TASK TO CARRY OUT — Read the lines of the data below and retrieve those with "will".

PROVIDED RECORDS —
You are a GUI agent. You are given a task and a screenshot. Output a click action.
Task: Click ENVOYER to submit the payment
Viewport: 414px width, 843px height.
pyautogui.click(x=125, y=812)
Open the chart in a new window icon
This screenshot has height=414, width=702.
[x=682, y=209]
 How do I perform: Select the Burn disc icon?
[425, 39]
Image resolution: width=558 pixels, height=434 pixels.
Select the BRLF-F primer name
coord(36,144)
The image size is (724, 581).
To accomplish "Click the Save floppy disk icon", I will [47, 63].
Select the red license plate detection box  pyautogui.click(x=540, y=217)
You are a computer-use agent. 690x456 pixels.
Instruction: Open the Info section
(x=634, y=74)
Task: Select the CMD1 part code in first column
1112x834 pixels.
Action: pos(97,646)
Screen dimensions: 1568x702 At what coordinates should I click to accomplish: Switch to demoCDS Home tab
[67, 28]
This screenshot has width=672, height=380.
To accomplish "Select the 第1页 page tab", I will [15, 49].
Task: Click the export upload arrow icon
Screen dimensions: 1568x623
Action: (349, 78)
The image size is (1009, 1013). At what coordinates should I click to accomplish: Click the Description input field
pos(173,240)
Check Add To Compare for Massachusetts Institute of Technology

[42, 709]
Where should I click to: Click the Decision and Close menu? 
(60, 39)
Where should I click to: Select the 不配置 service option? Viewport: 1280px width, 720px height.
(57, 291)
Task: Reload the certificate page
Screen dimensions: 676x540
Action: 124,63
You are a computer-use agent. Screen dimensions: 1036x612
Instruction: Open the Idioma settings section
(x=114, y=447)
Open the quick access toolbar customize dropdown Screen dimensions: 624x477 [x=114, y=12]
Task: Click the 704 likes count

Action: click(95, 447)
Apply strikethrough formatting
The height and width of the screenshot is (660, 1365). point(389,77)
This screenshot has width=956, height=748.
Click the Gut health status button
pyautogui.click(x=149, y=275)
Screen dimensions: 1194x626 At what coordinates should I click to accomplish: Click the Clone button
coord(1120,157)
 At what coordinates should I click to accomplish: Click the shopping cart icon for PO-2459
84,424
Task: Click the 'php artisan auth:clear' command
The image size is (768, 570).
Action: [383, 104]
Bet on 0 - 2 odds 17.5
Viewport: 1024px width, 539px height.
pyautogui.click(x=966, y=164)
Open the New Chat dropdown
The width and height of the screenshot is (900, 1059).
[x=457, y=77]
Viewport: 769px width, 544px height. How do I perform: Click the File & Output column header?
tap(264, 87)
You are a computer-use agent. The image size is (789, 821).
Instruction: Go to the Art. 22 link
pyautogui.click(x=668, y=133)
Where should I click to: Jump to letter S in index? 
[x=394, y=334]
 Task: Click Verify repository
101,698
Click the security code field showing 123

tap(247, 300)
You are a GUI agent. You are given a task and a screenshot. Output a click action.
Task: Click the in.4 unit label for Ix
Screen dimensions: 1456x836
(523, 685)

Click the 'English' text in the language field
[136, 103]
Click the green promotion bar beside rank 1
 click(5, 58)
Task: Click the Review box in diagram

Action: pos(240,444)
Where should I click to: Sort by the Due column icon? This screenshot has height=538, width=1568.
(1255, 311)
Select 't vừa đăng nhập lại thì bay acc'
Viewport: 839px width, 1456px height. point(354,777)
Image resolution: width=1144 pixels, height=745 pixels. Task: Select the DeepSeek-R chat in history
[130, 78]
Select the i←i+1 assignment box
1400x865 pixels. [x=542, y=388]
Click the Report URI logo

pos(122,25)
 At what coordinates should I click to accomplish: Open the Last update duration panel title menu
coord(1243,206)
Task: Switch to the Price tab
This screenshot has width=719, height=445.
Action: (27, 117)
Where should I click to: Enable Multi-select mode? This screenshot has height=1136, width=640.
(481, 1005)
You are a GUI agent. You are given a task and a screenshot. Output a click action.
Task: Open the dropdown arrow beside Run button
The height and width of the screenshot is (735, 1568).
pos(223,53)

FINISHED TASK —
To accomplish "Click the Save floppy disk icon", I will [47, 63].
To accomplish "Select the 第1页 page tab", I will [15, 49].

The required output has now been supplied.